We love that end of the island. It seems to me that most folks love either the East End or Seven Mile Beach, but not both. They're very different, as you'll see when you go to visit your friends.


----------



## tim (Mar 29, 2009)

Thanks Rod.  I do appreciate the advice.  I too heard that the snorkeling out front of Morritts is pretty good.  I am a bit worried about my kids, 3 daughters ages 9, 12 and 14, getting pulled out a bit by the current.  They are all very good swimmers and the 2 oldest ones are scuba certified.  I will probably check it out first and decide or just not allow them to go too far.  I have downloaded a lot of info about other snorkel sites so we will just drive to them.  We plan to bring all of our snorkel gear so it should be pretty easy for us to do a little snorkeling.  I also hope to do a couple of shore dives with them and the wife.  We shall see.  

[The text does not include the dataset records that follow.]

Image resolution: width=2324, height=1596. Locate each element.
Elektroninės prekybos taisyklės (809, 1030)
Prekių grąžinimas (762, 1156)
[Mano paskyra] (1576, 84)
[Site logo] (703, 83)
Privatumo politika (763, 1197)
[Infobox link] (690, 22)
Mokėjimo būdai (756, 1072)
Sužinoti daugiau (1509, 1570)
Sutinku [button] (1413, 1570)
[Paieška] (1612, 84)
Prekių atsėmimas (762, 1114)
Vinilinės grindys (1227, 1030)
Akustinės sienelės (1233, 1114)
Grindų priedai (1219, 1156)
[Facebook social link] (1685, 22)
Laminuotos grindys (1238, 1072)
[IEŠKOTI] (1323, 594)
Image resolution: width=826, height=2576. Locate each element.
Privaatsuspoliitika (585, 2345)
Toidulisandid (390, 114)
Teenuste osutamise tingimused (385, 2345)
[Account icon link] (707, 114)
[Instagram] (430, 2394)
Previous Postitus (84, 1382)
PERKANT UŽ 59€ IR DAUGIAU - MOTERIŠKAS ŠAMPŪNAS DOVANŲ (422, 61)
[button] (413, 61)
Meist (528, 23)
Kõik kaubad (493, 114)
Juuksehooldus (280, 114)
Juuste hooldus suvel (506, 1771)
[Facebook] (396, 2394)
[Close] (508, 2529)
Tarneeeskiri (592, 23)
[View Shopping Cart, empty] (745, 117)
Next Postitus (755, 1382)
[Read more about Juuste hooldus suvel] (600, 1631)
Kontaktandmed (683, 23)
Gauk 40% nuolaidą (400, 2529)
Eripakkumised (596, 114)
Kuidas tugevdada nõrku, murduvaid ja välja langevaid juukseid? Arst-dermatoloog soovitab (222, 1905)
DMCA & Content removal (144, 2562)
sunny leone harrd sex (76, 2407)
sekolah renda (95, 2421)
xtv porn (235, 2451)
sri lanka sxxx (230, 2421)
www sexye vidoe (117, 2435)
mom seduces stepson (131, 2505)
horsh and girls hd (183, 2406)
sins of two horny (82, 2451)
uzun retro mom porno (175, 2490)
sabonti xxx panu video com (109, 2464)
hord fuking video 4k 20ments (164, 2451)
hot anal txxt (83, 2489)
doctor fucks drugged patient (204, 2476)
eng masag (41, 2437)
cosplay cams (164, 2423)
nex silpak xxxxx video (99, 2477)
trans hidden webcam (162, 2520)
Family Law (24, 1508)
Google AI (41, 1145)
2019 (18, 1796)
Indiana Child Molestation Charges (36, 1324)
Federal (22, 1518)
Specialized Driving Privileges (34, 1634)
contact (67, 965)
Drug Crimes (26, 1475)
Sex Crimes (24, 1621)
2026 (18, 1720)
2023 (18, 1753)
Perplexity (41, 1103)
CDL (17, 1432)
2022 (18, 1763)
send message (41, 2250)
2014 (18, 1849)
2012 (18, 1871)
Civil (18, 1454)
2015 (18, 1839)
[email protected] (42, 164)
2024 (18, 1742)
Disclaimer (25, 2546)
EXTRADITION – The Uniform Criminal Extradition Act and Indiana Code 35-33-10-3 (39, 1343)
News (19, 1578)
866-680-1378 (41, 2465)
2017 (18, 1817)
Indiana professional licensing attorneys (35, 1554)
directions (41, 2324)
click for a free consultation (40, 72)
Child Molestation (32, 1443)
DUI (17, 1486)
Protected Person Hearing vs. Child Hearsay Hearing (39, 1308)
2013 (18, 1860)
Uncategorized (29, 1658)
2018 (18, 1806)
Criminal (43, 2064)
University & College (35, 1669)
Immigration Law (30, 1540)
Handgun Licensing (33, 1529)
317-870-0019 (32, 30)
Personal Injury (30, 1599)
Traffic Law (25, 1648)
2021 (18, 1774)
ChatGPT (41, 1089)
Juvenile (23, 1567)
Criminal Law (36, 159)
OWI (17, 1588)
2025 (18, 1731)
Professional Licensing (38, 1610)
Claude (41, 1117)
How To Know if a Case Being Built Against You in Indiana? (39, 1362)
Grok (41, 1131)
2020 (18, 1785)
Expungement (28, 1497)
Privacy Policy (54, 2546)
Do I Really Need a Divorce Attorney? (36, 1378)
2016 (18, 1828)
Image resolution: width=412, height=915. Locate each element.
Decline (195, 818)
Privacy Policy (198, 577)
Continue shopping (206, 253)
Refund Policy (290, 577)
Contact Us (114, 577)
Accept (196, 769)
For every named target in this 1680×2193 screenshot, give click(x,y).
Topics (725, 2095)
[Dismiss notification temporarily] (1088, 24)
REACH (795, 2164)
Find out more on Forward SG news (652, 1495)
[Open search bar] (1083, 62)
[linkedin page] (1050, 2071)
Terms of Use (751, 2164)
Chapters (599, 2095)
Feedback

As far as the grocery store, we are renting from McCurleys (I think that is the name as I don't have my file hardy) and they pick us up at the airport and drive us to the resort where the rental car will be waiting.  So, by the time I get to the resort, it will likely be close to 9pm.  I may have to jump in the rental car to drive to the nearest store to buy some stuff for breakfast as I know that the stores are closed on Sunday.  It will all work out (I hope).  Thanks.  Tim


----------



## jgirvine (Mar 29, 2009)

If you let McCurley's know, they will usually make a 10 minute stop at the grocery store.  Send BA an email or call her and check.  
G


----------



## Janette (Mar 29, 2009)

The new Foster's in Savannah is only about 20 minutes from Morritt. We rode into Georgetown one day and down seven mile beach. I much prefer the ride on the East side as we are more into beauty than activities. I didn't go into a store other than Foster's until I was at the airport and I did buy some rum cakes there. Have a wonderful trip.


----------



## scotlass (Mar 29, 2009)

tim said:


> I am a bit worried about my kids, 3 daughters ages 9, 12 and 14, getting pulled out a bit by the current.  They are all very good swimmers and the 2 oldest ones are scuba certified.  I will probably check it out first and decide or just not allow them to go too far.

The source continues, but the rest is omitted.